ANYbotics has become the first legged robotics company to achieve ISO 27001 certification. That's a mouthful of compliance speak, but what it signals is far more interesting: security is moving from afterthought to prerequisite in physical AI.
The company's CEO, Péter Fankhauser, put it plainly in an interview with The Robot Report: data security must be architected from the ground up. Not bolted on later. Not assumed. Built in.
Why This Matters Now
Legged robots operate in environments where security failures have real consequences. A compromised robot in a factory isn't just a data breach, it's a physical liability. These machines navigate industrial sites, collect operational data, and make autonomous decisions in spaces designed for humans.
The ISO 27001 certification isn't a marketing badge. It's an international standard for information security management that requires documented processes, risk assessment, and continuous monitoring. For ANYbotics, it means every system component, from sensor data handling to network communication, has been audited and verified.
In simpler terms: the robot knows what it knows, who can access that knowledge, and how to protect it.
The Industrial Scale Problem
Here's what caught my attention. Fankhauser frames this as a prerequisite for industrial-scale deployment. Not pilot projects. Not demos. Full operational deployment across multiple sites.
Industrial customers won't deploy robots that create security vulnerabilities. They can't. Regulatory requirements, insurance policies, and operational risk management all demand verifiable security architecture. ANYbotics recognised this early and built accordingly.
This is the practical grounding physical AI needs. The technology might be impressive, but if it can't meet security standards, it stays in the lab. ANYbotics chose certification over speed, and that choice is what enables scale.
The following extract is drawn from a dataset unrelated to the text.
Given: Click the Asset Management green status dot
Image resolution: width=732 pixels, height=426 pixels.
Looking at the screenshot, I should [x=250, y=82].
What Security-First Actually Looks Like
Security-first architecture means making hard choices during development. It means encryption isn't optional. It means access controls are baked into every system layer. It means audit trails exist by design, not as an afterthought.
For legged robots operating autonomously, this extends to physical security too. The robot must authenticate its environment, verify command sources, and operate within defined boundaries. A compromised robot could be instructed to enter restricted areas, collect sensitive data, or simply become a physical hazard.
The certification validates that ANYbotics has thought through these scenarios and built systems to prevent them. That's not just good engineering; it's responsible deployment.
The Bigger Pattern
This certification matters beyond ANYbotics. It sets a precedent. If you want to deploy physical AI at industrial scale, security certification becomes table stakes. Customers will ask for it. Insurers will require it. Regulators will mandate it.
We're seeing the professionalisation of robotics. The gap between impressive technology and deployable systems is narrowing, but only for companies willing to invest in security architecture from day one.
Fankhauser's argument is that trust isn't built through promises or pilot projects. Trust is built through verifiable security practices that can withstand independent audit. ISO 27001 provides that verification.
For builders and business owners watching this space, the message is clear: security isn't a feature you add later. It's the foundation everything else sits on. ANYbotics proved it's achievable. Now it's the baseline.